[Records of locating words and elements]
>> START

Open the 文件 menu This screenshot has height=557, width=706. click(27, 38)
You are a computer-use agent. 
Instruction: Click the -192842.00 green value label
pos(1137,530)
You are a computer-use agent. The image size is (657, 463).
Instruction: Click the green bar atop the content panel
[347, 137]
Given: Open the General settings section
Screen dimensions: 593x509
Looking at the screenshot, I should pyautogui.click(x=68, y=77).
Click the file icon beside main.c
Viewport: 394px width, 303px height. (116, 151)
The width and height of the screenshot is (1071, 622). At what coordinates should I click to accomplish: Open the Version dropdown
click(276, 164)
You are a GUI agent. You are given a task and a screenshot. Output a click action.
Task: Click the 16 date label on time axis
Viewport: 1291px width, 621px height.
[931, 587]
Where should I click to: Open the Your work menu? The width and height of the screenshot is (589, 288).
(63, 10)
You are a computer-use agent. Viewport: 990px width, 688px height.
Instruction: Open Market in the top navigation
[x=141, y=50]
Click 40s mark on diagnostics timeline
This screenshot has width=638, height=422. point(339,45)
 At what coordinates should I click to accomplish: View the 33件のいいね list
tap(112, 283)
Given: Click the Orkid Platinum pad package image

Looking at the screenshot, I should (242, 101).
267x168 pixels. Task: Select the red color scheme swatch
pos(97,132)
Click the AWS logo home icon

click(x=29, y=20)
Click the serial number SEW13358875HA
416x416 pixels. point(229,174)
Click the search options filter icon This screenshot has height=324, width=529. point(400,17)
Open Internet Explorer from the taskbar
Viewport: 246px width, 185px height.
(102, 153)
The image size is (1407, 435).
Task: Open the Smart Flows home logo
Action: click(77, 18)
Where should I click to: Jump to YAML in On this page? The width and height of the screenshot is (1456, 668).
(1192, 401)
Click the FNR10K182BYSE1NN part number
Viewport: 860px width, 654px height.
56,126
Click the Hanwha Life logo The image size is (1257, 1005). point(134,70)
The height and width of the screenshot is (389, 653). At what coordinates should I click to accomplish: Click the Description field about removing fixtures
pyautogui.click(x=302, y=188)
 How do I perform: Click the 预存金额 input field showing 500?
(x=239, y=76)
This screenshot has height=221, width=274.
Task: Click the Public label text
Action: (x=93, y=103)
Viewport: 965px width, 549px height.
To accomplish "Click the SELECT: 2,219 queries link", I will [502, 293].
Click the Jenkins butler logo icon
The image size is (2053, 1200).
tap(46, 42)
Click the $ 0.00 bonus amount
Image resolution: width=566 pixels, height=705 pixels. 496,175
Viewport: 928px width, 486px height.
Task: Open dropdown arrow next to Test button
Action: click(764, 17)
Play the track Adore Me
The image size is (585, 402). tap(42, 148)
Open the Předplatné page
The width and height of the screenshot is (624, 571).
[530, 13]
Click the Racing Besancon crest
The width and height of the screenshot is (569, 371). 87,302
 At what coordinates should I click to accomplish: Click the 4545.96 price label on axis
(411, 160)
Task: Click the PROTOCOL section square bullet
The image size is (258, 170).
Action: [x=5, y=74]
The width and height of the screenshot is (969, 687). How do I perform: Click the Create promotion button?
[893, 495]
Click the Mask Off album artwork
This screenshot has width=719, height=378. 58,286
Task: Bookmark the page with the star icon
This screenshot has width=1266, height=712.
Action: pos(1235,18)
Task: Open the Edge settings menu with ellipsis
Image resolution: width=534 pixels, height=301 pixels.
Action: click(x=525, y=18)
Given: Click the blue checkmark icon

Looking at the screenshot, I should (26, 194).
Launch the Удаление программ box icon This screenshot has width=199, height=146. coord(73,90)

>> END

Gather every line of the data that contains the word "menu", copying each one in full.

Open the 文件 menu This screenshot has height=557, width=706. click(27, 38)
Where should I click to: Open the Your work menu? The width and height of the screenshot is (589, 288).
Task: Open the Edge settings menu with ellipsis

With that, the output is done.